Sidestepping a Third Open-Heart Surgery
“For the most part, I live the life of an average 24-year-old graduate student,” says Brandon Conroy.
But like others born with congenital heart defects, he’s also in the hospital a lot.
He has been through two open-heart surgeries:
- The first at age 5 to fix a series of heart defects and to place a pulmonary valve conduit (a tube containing an artificial valve)
- The second at age 7 to give him a new, adult-sized conduit
Later, there was a catheterization to place a stent, then another “just to look around.” There were routine echocardiograms, stress tests and MRI (magnetic resonance imaging) scans. As his teen years came and went, Conroy knew a third open-heart surgery was inevitable since he had outgrown the second conduit.
But then last November, the U.S. Food and Drug Administration approved something called Melody transcatheter pulmonary valve therapy.
That’s when Conroy got the memorable phone call from UVA cardiologist Scott Lim, MD. The new valve would delay, maybe for many years, Conroy’s need for more open-heart surgery.
How the Melody Valve Procedure Works
Out of personal and scientific curiosity, Conroy chose to stay awake during his procedure.
“It’s a little surreal. As they blow up the balloon in your heart, you feel some pressure,” he says.
But it was all done through a catheter, and there was no pain.

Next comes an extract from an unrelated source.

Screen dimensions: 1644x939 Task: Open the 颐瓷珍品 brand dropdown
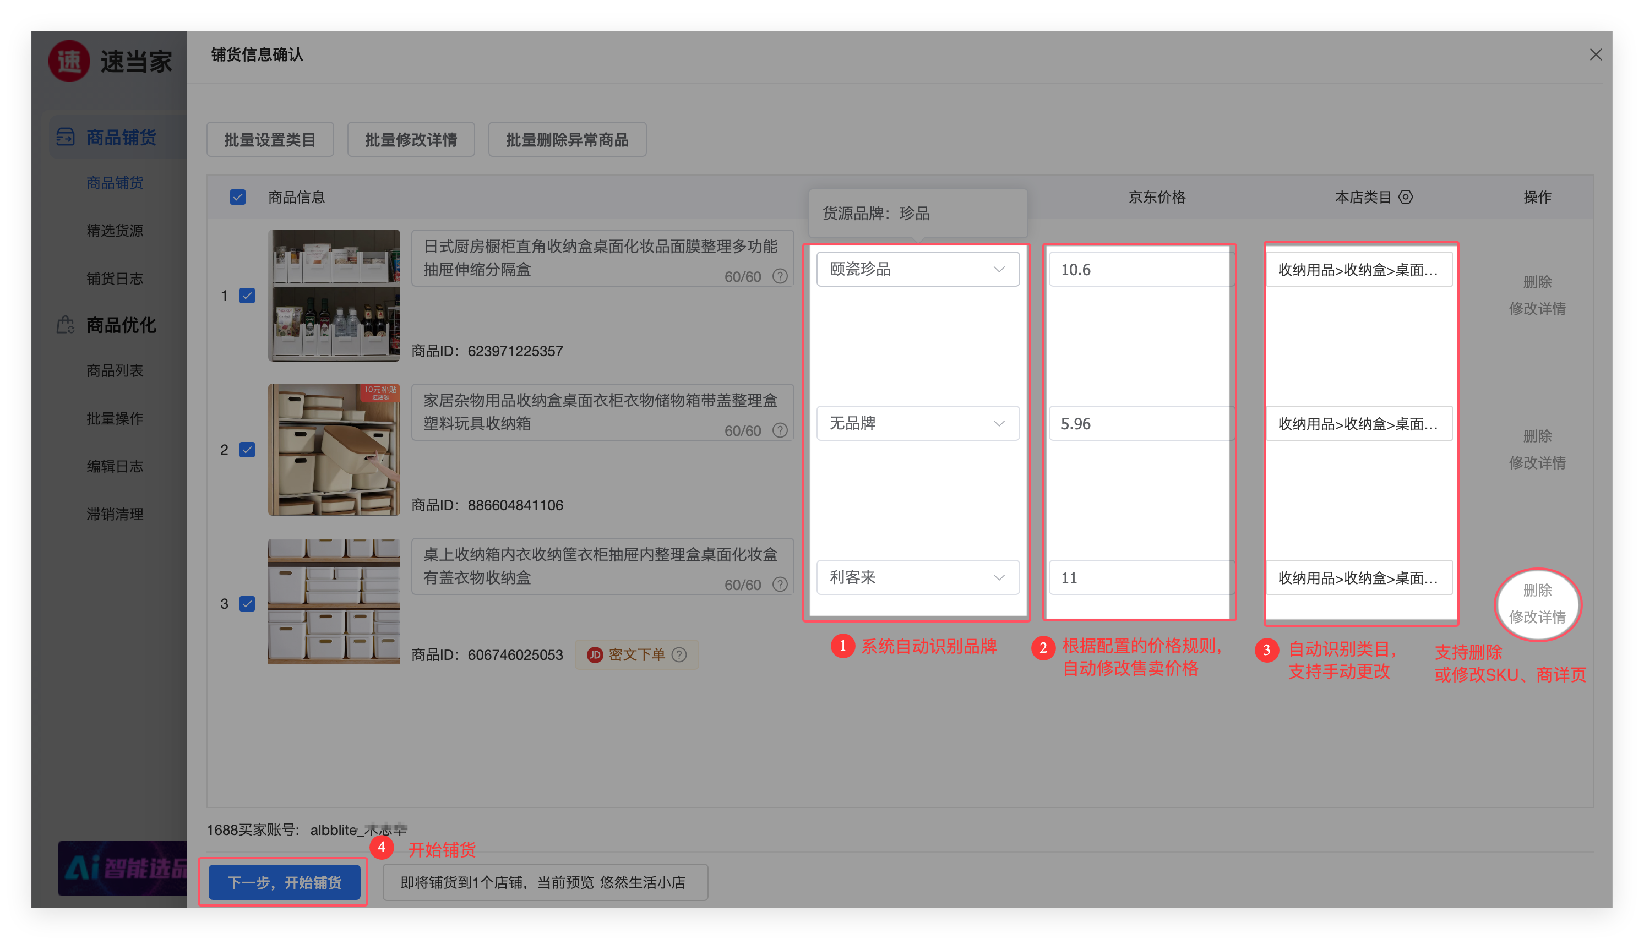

No opening of the chest, no scar, no lengthy recovery period that would have come from open-heart surgery. And for Conroy, that was huge.

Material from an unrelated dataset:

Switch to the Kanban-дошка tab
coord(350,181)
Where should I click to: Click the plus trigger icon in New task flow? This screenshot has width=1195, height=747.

Instead of open-heart surgery, inserting the Melody valve typically involves only a one- to two-hour procedure, an overnight hospital stay and a short week of rest and recuperation.
Options for Heart Patients
As Lim explains: “Melody is one example of a way this field is rapidly progressing. People with heart-valve disease are able to access therapies that are far less invasive and are able to recover far more quickly. It’s a significant difference in terms of their comfort level and the amount of time they have to take off in terms of work or school and being in the hospital.”

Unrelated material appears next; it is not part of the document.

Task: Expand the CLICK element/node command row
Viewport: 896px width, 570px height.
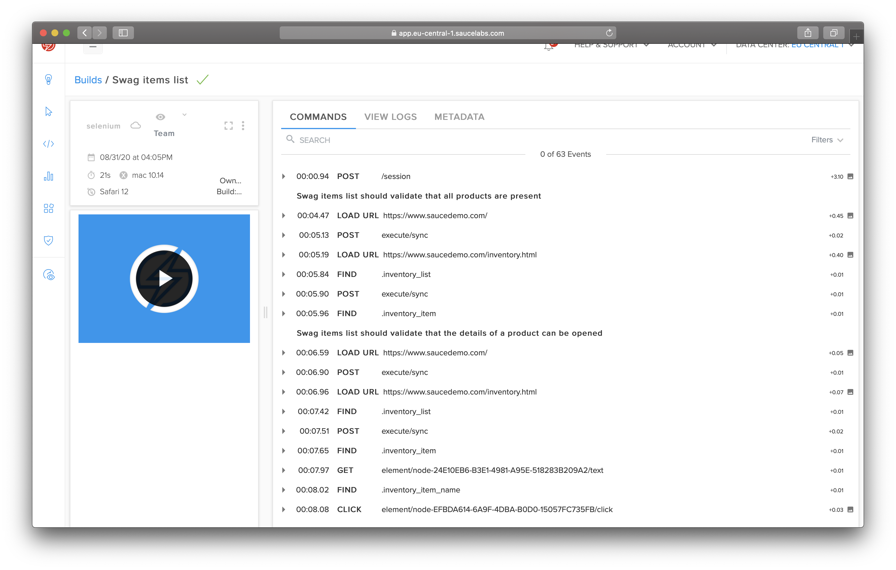Action: (x=284, y=509)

Conroy is quick to agree. “People with congenital heart disease now have options that 20 or 30 years ago just weren’t on the table,” he stresses. “By the time my new valve wears out eight to 12 years from now, there could be another procedure that might be even better. There is always new science and new possibilities.”
Hybrid OR Not Typical
For most of us, “hybrid” means the latest advance in automobiles. But the term has also come to the operating room. UVA now has a hybrid operating room that combines advanced imaging technology with a standard cardiac OR.